In a trial involving patients with cirrhosis and thrombocytopenia, treatment with eltrombopag before invasive procedures reduced the need for platelet transfusions. More thrombotic events of the portal venous system were observed with eltrombopag than with placebo.
Thrombocytopenia is frequently observed in patients with chronic liver disease, with studies suggesting that it occurs in up to 76% of patients with cirrhosis. The degree of thrombocytopenia is proportional to the severity of the liver disease, and a high degree of thrombocytopenia is an indicator of advanced disease.
– What are the limitations of platelet transfusions in patients with severe liver disease?
Platelet transfusions are commonly used to reduce the risk of bleeding during a procedure, but their short duration of efficacy and the risk of transfusion reactions limit their use. Furthermore, the development of antiplatelet antibodies (alloimmunization) can cause refractory thrombocytopenia in up to half of patients who receive multiple transfusions.
– What is the mechanism of action of eltrombopag?
Eltrombopag is an oral thrombopoietin-receptor agonist approved for use in patients with chronic immune thrombocytopenia
Morning Report Questions
Q: What were the results of this study, which looked at eltrombopag versus placebo in patients with chronic liver disease and thrombocytopenia?

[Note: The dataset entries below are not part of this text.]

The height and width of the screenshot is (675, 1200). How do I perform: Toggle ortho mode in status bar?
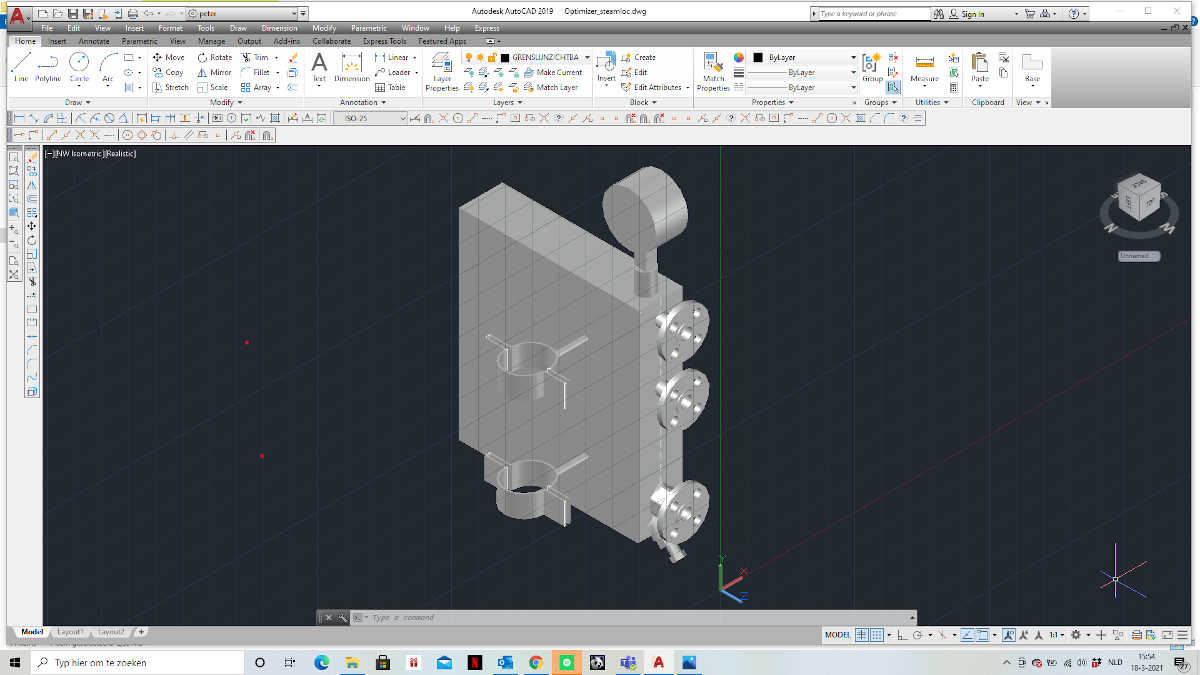click(x=902, y=635)
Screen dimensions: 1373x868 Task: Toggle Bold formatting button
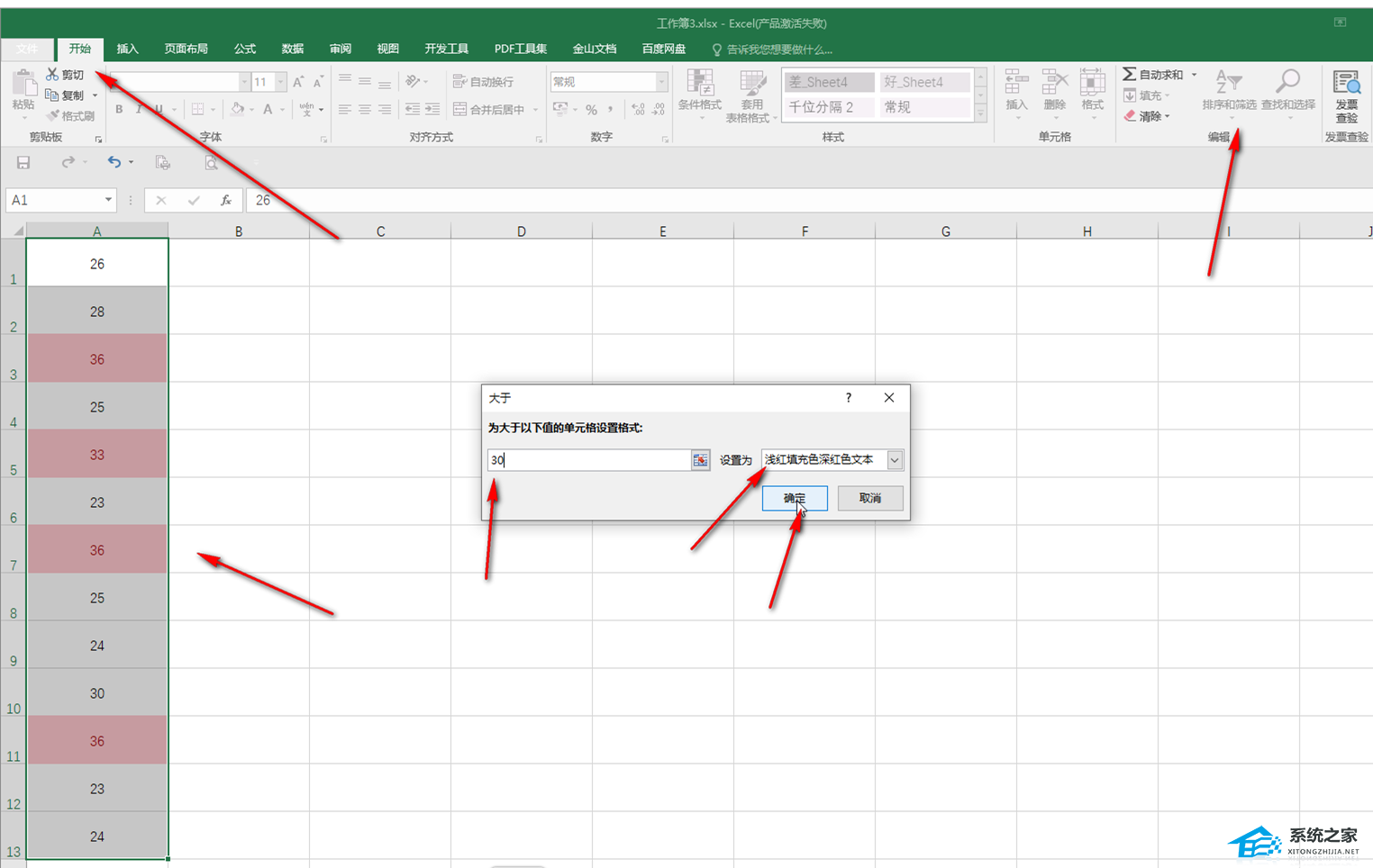pos(119,110)
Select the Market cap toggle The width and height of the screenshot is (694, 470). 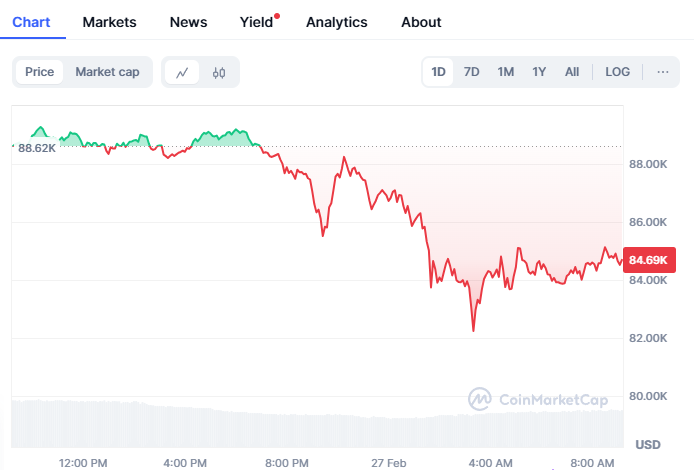tap(107, 72)
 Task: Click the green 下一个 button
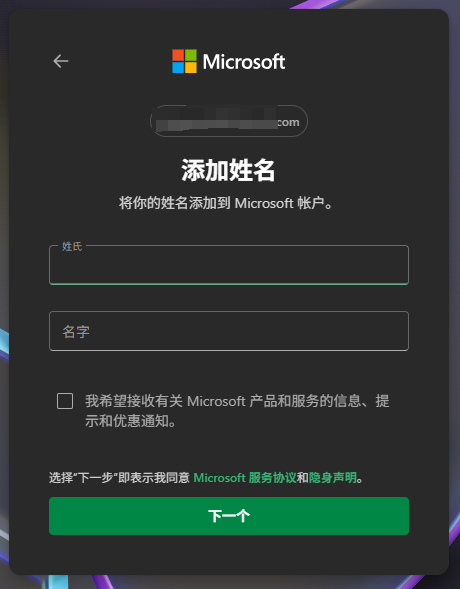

A: Treatment with eltrombopag at a dose of 75 mg once daily for 14 days reduced the need for platelet transfusions in patients with chronic liver disease and thrombocytopenia who were undergoing elective invasive procedures. Platelet counts were increased during treatment with eltrombopag and for up to 2 weeks after treatment. The key secondary end point of noninferiority with regard to the rate of bleeding episodes (with a noninferiority margin of 10 percentage points) was met (23% in the placebo group and 17% in the eltrombopag group; absolute difference, -6 percentage points; 95% CI, -15 to 3).
Q: How did serious adverse events differ in the two study groups?
A: An increased risk of portal-vein thrombosis was observed among patients receiving eltrombopag. Thrombotic events occurred in 6 patients (7 events) in the eltrombopag group and 2 patients (3 events) in the placebo group (odds ratio with eltrombopag, 3.04; 95% CI, 0.62 to 14.82). With the exception of thrombotic events, rates of serious adverse events were similar in the study groups. Nine of the 10 events involved the portal venous system, including all the events in patients who received eltrombopag; these patients presented with symptomatic portal-vein or splanchnic-vein thromboses. Of the 6 patients in the eltrombopag group who had a portal-vein thrombosis, 5 had the event when the platelet count was higher than 200,000 per cubic millimeter.